### Set task A
In the records, change "Sociology" to "Psychology" in the lines starting at the one containing "Where should I click to: Open" and ending at the one containing "coord(18,203)". Leave everything else as it is, and return only those lines.

### Page excerpt
Armin Ronacher's Thoughts and Writings

Samsung Pay's MST Transactions and Merchant's Ability to Detect “Cloned” Magstripe Tracks

written on Monday, August 31, 2015

I have a weird obsession with payment systems. They fascinate me. I find it very satisfying to make a credit card transaction and to get a text message confirming the purchase on my phone a second afterwards. As someone obsessed with networks, scalability and user experience I find this a very interesting field even though it's embedded in probably the least agile and most regulated industry. But not just the technology is interesting, also the fraud aspect is. Fraud prevention is an equally interesting topic to ponder about.

What makes frauds in payments so interesting is that there are many different payment protocols that exist throughout the world and your credit card is valid with almost all of them. The fraud vectors are huge and very often the only thing that keeps fraud rates down is a random spot checks and common sense.

The reason my interest got piqued again recently was Samsung Pay, particularly the MST part. MST, if you are not familiar with it, stands for magnetic secure transmission. The idea is that the phone emits a magnetic field that carries the information of track 2 on a credit card (at least in principle). What this means is that you can go to a lot of magstrip readers, hold your phone to it, and the reader thinks the card was swiped. (Assuming there are no other checks that a card is in a slot)

From a fraud perspective this seems crazy. You scan someone's credit card, duplicate it onto your phone and off you go. Here are the results of my investigation about how this is supposed to be used securely.

But for this we need to cover some ground.

A Bit of History

If we don't go too far back, the earliest forms of standardized credit card processing were based on a credit card number. The credit card number in itself is split into two parts. The first six digits are the IIN or Issuer Identification Number. It identifies the network of the card (MasterCard, AMEX, Visa, etc.) and might identify the bank within that network. The rest (the remaining 10-13 digits) are the PAN or Primary Account Number. IIN + PAN + expiration date + name of cardholder are the basic requirements for making a credit card transaction.

### Set task B
Carry the article on Samsung Pay's MST transactions and cloned magstripe detection forward from its last sentence.

(Stored data)
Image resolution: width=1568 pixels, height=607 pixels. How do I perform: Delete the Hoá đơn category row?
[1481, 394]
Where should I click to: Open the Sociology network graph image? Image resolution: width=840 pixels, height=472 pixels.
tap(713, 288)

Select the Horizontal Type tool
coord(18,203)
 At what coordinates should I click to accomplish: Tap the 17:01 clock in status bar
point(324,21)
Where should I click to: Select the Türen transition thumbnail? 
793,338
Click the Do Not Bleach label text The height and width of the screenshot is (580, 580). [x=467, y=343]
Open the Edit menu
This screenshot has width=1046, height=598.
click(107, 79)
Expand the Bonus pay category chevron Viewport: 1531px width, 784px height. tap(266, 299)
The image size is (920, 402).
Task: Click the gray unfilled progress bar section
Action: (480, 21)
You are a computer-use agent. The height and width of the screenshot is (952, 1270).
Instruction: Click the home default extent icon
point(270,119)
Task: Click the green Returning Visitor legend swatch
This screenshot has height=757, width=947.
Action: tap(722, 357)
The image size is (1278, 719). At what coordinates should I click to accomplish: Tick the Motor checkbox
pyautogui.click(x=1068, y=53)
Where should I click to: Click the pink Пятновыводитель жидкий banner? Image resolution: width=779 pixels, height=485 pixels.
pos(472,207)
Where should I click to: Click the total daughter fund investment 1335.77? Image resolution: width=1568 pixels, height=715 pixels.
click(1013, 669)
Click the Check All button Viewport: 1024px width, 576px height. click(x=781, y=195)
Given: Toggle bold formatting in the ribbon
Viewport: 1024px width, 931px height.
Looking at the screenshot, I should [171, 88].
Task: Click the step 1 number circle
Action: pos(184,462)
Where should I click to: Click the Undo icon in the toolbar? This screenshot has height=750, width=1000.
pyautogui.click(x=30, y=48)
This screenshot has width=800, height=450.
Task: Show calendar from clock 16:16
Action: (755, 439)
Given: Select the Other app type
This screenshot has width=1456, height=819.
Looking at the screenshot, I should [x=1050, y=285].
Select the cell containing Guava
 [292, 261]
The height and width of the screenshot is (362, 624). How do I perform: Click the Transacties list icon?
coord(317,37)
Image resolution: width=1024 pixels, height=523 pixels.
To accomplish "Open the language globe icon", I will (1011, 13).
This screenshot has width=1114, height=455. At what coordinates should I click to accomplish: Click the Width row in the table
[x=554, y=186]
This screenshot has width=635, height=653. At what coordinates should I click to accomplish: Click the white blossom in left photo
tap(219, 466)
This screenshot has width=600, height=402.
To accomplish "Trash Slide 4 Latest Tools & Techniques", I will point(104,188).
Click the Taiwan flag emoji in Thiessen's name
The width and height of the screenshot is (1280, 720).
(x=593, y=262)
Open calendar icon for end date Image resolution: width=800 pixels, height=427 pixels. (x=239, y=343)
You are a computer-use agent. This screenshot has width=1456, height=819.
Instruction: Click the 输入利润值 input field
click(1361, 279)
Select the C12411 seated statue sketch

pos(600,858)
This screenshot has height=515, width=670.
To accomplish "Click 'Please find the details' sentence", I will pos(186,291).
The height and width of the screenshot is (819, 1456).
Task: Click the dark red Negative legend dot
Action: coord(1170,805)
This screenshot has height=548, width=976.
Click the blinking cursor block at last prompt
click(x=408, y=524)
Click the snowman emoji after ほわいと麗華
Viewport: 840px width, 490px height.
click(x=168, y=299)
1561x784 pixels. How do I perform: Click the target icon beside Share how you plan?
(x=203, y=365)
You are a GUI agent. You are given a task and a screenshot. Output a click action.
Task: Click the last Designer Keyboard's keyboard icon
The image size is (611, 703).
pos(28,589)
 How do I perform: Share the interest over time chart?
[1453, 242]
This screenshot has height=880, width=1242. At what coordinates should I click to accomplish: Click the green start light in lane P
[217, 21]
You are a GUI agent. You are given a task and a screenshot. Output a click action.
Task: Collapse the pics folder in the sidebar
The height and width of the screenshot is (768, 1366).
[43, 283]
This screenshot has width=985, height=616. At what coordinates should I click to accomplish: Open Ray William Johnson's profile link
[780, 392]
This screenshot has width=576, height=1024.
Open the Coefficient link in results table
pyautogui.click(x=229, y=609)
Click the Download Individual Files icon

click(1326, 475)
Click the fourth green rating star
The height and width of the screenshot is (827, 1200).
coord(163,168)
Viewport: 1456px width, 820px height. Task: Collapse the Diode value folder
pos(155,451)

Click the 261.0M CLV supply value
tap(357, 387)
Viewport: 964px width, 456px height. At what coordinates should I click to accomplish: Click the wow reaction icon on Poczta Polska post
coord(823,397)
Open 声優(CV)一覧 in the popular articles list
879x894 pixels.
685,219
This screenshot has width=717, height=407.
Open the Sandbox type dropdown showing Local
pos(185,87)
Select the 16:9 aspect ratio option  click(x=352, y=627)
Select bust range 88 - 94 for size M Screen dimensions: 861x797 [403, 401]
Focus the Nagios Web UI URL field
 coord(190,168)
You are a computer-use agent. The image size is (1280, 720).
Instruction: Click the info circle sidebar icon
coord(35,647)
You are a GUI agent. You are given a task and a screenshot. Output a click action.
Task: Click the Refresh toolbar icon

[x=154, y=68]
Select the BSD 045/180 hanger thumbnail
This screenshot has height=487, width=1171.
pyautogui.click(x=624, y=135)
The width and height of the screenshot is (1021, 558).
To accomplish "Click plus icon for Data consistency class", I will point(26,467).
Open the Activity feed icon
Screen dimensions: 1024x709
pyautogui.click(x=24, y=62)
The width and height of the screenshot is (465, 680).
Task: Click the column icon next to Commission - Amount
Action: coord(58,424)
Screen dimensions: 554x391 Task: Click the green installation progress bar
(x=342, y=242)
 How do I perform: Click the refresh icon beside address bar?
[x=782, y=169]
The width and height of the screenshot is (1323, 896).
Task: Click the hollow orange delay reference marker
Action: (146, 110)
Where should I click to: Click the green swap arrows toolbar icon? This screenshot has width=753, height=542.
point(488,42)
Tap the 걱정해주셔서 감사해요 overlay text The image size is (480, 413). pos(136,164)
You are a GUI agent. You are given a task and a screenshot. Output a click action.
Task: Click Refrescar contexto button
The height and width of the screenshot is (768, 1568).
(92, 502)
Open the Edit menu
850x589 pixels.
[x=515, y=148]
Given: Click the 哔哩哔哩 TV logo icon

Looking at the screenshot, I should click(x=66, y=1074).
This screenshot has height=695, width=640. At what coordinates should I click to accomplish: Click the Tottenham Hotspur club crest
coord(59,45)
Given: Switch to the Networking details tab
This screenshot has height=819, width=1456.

### Exercise answer A
Where should I click to: Open the Psychology network graph image? Image resolution: width=840 pixels, height=472 pixels.
tap(713, 288)

Select the Horizontal Type tool
coord(18,203)

### Exercise answer B
However as you can guess, since all that information is on the card there is very little that actually protects a payment. That's why on most of those transactions done that way they will also ask for the signature of the cardholder. That signature really only plays a role if the transaction gets disputed.

The Magstripe

What makes credit cards convenient for in-store purchases is that you do not need to write down numbers, instead you can "swipe" the card. At least you do that in the US ;) When you swipe the card, the reader reads the two tracks on the magstripe. They are almost the same with a different data density. Both tracks contain: IIN + PAN, country code, expiration date and a field for discretionary data. It also contains the service code. The service code tells the terminal how the card wants to be confirmed (does it work internationally, does it need online verification, does it need a pin, AM only etc.)

Track 1 which has higher density also contains the card holder name and has a bit of extra space for the discretionary data. So if you swipe the card, you have pretty much all the info that's written on it. What's in the discretionary data we will cover later.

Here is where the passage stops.